原文網址 : https://www.cnblogs.com/ydkh/p/14688029.html

Python

1. 正規表示式概述　

　　正規表示式（簡稱為 regex）是一些由字元和特殊符號組成的字串，描述了模式的重複或者表述多個字元。

　　正規表示式能按照某種模式匹配一系列有相似特徵的字串。

　　換句話說，它們能夠匹配多個字串。

　　不同語言的正規表示式有差異，本文敘述是Python的正規表示式。

　　解釋程式碼大多摘自《Python程式設計快速上手讓繁瑣工作自動化》

2. 正規表示式書寫

　　正規表示式就是一個字串，與普通字串不同的是，正規表示式包含了0個或多個表示式符號以及特殊字元，詳見《Python核心程式設計》1.2節。

# 正規表示式書寫

'hing'
'\wing'
'123456'
'\d\d\d\d\d\d'
'regex.py'
'.*\.py'

3. 建立正規表示式物件

　　孤立的一個正規表示式並不能起到匹配字串的作用，要讓其能夠匹配目標字元，需要建立一個正規表示式物件。
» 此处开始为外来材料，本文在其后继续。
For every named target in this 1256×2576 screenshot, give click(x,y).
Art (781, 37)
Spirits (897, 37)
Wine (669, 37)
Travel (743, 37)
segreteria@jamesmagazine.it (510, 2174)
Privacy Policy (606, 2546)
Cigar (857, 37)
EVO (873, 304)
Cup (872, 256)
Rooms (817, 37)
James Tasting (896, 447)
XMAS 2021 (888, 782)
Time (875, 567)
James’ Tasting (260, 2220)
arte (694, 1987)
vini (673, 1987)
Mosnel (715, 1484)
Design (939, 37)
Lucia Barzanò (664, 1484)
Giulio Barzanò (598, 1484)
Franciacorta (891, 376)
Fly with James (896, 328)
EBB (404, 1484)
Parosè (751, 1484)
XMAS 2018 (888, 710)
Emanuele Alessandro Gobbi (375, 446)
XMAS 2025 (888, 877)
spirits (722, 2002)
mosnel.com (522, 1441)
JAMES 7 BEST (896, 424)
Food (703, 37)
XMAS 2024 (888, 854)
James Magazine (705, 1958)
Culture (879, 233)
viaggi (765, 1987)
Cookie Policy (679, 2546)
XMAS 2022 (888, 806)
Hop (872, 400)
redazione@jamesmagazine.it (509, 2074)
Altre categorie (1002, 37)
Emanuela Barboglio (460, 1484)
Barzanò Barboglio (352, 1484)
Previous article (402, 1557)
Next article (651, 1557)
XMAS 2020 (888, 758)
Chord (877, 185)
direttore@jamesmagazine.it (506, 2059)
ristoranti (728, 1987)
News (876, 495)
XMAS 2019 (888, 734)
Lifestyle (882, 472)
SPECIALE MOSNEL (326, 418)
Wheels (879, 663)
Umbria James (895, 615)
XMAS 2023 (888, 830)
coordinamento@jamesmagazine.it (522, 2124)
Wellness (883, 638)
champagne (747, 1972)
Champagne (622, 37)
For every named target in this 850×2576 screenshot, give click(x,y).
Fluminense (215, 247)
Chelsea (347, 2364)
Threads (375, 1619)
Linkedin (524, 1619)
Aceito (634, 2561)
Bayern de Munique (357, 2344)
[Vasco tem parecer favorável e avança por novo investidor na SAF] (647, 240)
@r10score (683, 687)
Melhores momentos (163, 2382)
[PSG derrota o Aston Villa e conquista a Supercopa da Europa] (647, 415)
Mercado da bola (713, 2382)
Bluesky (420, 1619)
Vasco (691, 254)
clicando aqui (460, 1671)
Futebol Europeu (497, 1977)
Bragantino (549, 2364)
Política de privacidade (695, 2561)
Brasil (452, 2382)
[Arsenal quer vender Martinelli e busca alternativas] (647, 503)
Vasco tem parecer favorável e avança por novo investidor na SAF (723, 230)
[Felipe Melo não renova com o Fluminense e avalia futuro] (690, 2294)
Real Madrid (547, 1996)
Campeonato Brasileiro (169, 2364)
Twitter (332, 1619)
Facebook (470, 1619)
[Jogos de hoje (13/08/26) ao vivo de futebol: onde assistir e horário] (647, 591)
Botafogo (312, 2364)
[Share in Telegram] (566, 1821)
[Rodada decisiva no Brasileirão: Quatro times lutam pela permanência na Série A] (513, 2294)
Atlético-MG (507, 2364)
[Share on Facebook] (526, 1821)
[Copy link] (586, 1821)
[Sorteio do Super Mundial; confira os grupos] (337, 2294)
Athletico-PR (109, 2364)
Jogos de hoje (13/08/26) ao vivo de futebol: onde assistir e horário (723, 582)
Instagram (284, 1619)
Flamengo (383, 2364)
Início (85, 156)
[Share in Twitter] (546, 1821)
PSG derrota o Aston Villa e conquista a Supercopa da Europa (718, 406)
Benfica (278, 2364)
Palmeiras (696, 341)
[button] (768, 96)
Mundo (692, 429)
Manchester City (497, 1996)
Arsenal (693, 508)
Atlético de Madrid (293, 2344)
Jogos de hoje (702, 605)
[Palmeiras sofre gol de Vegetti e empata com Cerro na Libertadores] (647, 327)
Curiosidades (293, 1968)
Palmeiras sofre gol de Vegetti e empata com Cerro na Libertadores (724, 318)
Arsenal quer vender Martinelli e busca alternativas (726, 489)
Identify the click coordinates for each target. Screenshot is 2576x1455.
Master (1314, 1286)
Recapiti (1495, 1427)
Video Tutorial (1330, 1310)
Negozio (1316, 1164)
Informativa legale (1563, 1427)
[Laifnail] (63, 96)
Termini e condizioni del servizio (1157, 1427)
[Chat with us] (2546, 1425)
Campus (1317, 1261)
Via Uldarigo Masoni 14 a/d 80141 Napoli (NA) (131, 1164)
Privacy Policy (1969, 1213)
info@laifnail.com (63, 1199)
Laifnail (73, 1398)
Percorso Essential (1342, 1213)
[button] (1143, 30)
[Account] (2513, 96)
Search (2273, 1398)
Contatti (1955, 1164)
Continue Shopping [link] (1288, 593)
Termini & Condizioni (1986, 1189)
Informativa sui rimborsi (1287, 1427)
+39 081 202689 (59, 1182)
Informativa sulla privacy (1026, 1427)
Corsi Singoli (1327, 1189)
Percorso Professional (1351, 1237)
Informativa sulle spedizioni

通常向compile()函式傳入一個原始字元形式的正規表示式，即 r'.....'

>>> # re模組的compile()函式將返回（建立）一個Regex模式物件
>>> import re
>>> phoneNumRegex = re.compile(r'\d\d\d-\d\d\d-\d\d\d\d')

4. 常用的正規表示式模式

4.1 括號分組

>>> Regex = re.compile(r'(\d\d\d)-(\d\d\d-\d\d\d\d)')
>>> mo = Regex.search('My number is 415-555-4242.')
>>> Regex = re.compile(r'(\d\d\d)-(\d\d\d-\d\d\d\d)') # 建立Regex物件
>>> mo = Regex.search('My number is 415-555-4242.')   # 返回Match物件
>>> mo.group()         # 呼叫Regex物件的group()方法將返回整個匹配文字
'415-555-4242'
>>> mo.group(1)
'415'
>>> mo.group(2)
'555-4242'
>>> mo.group(0)
'415-555-4242'
>>> mo.groups()
('415', '555-4242')
>>> a,b = mo.groups()   # groups()方法返回多個值得元組
>>> a
'415'
>>> b
'555-4242'
>>>

4.2 用管道匹配多個分組

>>> heroRegex = re.compile (r'Batman|Tina Fey')
>>> mo1 = heroRegex.search('Batman and Tina Fey.')
>>> mo1.group()
'Batman'
>>> mo2 = heroRegex.search('Tina Fey and Batman.')
>>> mo2.group()
'Tina Fey

4.3 用問號實現可選匹配

>>> batRegex = re.compile(r'Bat(wo)?man')   # 如果'wo'沒有用括號括起來，則可選的字元將是Batwo
>>> mo1 = batRegex.search('The Adventures of Batman')
>>> mo1.group()
'Batman'
>>> mo2 = batRegex.search('The Adventures of Batwoman')
>>> mo2.group()
'Batwoman'

4.4 用星號匹配零次或多次

>>> batRegex = re.compile(r'Bat(wo)*man') # 如果要匹配'*'號則用\*
>>> mo1 = batRegex.search('The Adventures of Batman')
>>> mo1.group()
'Batman'
>>> mo2 = batRegex.search('The Adventures of Batwoman')
>>> mo2.group()
'Batwoman'
>>> mo3 = batRegex.search('The Adventures of Batwowowowoman')
>>> mo3.group()
'Batwowowowoman

4.5 用加號匹配一次或多次

>>> batRegex = re.compile(r'Bat(wo)+man')  # 如果要匹配+號用\+
>>> mo1 = batRegex.search('The Adventures of Batwoman')
>>> mo1.group()
'Batwoman'
>>> mo2 = batRegex.search('The Adventures of Batwowowowoman')
>>> mo2.group()
'Batwowowowoman'
>>> mo3 = batRegex.search('The Adventures of Batman')
>>> mo3 == None
True

4.6 用花括號匹配特定次數

　　下面程式碼的 “?” 表示非貪心匹配。問號在正規表示式中可能有兩種含義：宣告非貪心匹配或表示可選的分組。這兩種含義是完全無關的。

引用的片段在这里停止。